There’s no DM feature, which almost feels laughable in this day and age. If you can message people on Words With Friends, why can’t you do it on Meta’s answer to one of the most prominent social media apps in the modern digital marketing landscape?
Some users have also reported that it’s difficult to track more advanced engagement data, and only really having access to more baseline statistics like post likes and comments.
While initially Threads was linked to your Instagram account (meaning deleting one inherently dumped the other as well), Meta recently announced they were scrapping this policy. The fact that they are making this move tells us that enough people wanted to close their accounts that Meta was worried about Instagram losing its credibility along with Threads, a ship that might have one too many holes.
One reason that Threads may not pack quite the same punch as X does is because it has explicitly stated that it isn’t aiming to be a news source, but more of a place to scroll.
While Threads branding itself as “friendlier” than X probably isn’t inaccurate, it also isn’t exactly a selling point. The fact of the matter is that there are lots of serious issues going on in our world right now, and the way that X has managed to distill headlines on extremely prevalent current events of the past few years like the ongoing conflict between Israel and Hamas, the 2020 election, and more is undeniably appealing to a society that craves information in bite-sized pieces.
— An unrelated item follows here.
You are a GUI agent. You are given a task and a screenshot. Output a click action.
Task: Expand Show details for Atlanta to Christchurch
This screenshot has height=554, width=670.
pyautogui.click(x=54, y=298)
So, while Threads may not be the “Twitter Killer” some initially made it out to be, we’re not saying you shouldn’t jump ship if the timing feels right for you. In our recent newsletter (which you can sign up for here, by the way) we highlighted an article from The New York Times on the astronomically high revenue loss X has already suffered as advertisers and users continue to pull out after Elon Musk’s endorsement of an antiseptic conspiracy theory.
If that’s just one step over the line for you, we get it. We don’t necessarily disagree, either. It might be time to evaluate where we’re putting our ad dollars, or it might be time to ride out the storm and hope that the platform we’ve all gotten comfortable with can make it out on the other end stronger than before.
At the end of the day, where you choose to advertise and promote your business is entirely your own choice. And in situations like this, the waters can feel pretty murky.